El Gusto : un conte crépuscule sur le chaâbi et la Casbah

L'affiche du film documentaire.
L'affiche du film documentaire.

Ce film documentaire plein de chaleur sur le chaabi est pour le moment interdit par Khalida Toumi, la ministre de la culture.

Dans l'Algérie des années 1950 s’est réinventé dans la Casbah d'Alger une musique populaire, mélange de chants berbères, de mélodies andalouses et de refrains religieux. On l'appela le medh, puis le chaâbi. Ceux qui la jouaient étaient Algériens ou indigènes comme on disait à l’époque et juifs... L'indépendance en 1962 les a séparés les uns et les autres. Depuis ils se sont établis de part et d'autre de la Méditerranée. Cinquante ans plus tard, une jeune femme, Safinez Bousbia, a eu l'idée folle de rassembler une quarantaine de ces "papis du chaâbi", d'abord pour un concert, puis pour un film où ces éternels garnements nous font redécouvrir cette musique joyeuse, poétique et profondément humaine. Mais il s'agit de quelque chose d'encore plus profond, comme une histoire d'amour interrompue par la guerre qui reprend de plus belle une fois la paix venue. Il suffit d'entendre un seul de ces morceaux pour ressentir ce bonheur qu'ils nomment entre eux "el gusto".

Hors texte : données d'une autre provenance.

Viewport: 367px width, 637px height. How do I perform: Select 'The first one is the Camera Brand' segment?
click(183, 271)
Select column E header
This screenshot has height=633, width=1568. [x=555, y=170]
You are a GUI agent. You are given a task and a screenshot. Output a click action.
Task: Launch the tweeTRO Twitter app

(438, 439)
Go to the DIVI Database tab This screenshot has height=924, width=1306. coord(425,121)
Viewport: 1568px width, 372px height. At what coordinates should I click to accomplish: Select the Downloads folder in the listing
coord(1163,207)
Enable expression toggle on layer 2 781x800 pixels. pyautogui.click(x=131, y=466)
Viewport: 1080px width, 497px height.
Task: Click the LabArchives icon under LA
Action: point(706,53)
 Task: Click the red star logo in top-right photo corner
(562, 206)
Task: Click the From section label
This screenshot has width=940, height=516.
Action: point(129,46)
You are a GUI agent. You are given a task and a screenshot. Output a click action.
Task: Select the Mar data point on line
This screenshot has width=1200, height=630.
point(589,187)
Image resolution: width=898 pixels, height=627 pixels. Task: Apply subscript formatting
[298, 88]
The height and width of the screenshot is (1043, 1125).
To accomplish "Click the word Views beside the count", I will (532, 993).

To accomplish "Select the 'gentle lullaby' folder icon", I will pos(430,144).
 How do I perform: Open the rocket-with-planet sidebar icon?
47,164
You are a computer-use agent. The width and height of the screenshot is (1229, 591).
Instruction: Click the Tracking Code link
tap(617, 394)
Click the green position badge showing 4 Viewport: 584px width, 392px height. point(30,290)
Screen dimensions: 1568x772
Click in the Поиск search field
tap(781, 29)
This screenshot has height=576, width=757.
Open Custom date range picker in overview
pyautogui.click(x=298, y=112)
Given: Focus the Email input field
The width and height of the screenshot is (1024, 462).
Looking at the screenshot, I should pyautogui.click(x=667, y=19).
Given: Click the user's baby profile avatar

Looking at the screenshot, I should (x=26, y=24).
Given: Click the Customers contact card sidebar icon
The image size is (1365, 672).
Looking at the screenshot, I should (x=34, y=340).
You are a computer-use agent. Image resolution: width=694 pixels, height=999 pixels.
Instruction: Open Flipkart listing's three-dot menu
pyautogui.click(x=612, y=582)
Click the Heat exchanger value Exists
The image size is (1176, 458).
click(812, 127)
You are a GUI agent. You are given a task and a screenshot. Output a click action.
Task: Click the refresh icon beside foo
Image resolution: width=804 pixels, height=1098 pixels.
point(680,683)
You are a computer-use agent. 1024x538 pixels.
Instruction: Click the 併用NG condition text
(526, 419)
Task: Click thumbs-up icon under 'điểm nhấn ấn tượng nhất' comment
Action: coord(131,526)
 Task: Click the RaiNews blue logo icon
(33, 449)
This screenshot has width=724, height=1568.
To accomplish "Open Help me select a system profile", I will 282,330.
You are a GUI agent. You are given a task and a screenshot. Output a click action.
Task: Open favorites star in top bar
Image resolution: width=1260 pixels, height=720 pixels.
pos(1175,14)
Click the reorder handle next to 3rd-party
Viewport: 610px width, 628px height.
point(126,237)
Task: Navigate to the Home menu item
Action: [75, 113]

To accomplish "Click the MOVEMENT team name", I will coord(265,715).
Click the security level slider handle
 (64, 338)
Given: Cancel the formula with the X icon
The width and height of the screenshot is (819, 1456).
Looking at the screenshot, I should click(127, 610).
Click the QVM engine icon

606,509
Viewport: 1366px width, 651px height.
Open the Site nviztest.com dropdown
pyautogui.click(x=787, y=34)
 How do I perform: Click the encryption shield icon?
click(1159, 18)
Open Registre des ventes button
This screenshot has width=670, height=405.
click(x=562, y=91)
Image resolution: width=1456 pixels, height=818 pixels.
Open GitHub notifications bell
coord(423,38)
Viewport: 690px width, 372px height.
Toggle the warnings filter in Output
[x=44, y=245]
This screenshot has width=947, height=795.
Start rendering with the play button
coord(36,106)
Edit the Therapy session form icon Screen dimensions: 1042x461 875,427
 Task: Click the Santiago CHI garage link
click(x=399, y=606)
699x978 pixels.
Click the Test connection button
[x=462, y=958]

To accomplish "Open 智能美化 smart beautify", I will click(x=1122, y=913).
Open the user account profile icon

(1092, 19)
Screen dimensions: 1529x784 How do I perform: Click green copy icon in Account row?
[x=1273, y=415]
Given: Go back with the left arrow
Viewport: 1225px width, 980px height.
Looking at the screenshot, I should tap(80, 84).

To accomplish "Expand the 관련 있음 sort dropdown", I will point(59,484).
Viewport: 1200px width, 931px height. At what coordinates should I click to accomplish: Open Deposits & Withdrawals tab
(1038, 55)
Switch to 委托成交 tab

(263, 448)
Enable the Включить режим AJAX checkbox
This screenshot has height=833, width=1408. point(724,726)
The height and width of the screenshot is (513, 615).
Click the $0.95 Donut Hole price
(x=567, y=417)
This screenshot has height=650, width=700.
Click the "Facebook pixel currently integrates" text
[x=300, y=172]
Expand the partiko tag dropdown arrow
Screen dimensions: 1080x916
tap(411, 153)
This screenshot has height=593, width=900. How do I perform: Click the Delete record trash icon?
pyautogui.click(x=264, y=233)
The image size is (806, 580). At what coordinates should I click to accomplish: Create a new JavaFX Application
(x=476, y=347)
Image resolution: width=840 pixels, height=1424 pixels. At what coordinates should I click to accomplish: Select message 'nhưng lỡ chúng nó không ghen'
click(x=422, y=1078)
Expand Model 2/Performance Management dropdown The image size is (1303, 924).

El Gusto est également un documentaire qui adopte la structure du conte. Dans une échoppe de la Casbah d’Alger, une jeune femme rencontre un vieux miroitier qui lui raconte sa vie de musicien. Le pouvoir des mots fait ressurgir un passé oublié, que la réalisatrice va découvrir au fil d’un enchaînement de rencontres. Comme Alice, elle traverse le miroir pour entrer dans un univers inconnu, chaque personnage lui livrant un fragment de l’histoire. Une histoire que l’Algérie indépendante a niée et enfouie sous terre, mais que les témoins font ressurgir : dans ce dédale de ruelles, il a existé une société où musulmans et juifs vivaient en harmonie, au point qu’une musique est née de leur rencontre, le chaabi.

Comme dans tout conte, les héros poursuivent un but, vers lequel convergent tous leurs efforts : ici, un concert qui réunirait, après un demi-siècle de séparation, les musiciens jadis complices. Le déchirement de l’exil, le sentiment du paradis perdu, la nostalgie d’un âge d’or sont autant de motifs universels sur lesquels brode El Gusto. La chaleur, l’émotion et l’humour président à cette galerie de personnages dont l’importance dans l’histoire culturelle (et affective) du pays est passée sous silence. Leur chaabi est aussi délaissé par les autorités que cette Casbah sale et en ruines, magnifiquement filmée par Safinez Bousbia, architecte de formation. Dans ce labyrinthe, qui est aussi celui de la mémoire, ses guides lui montrent ce qu’il reste de la maison d’enfance, le café des sports aujourd’hui muré, ou la synagogue qui n’en est plus une.

Au-delà de l’émotion, il y a dans El Gusto quelques leçons à retenir sur ce fameux «vivre ensemble» qui est devenu un thème du discours politique.

El Gusto, un film documentaire de Safinez Bousnia, sortie en France prévue mercredi.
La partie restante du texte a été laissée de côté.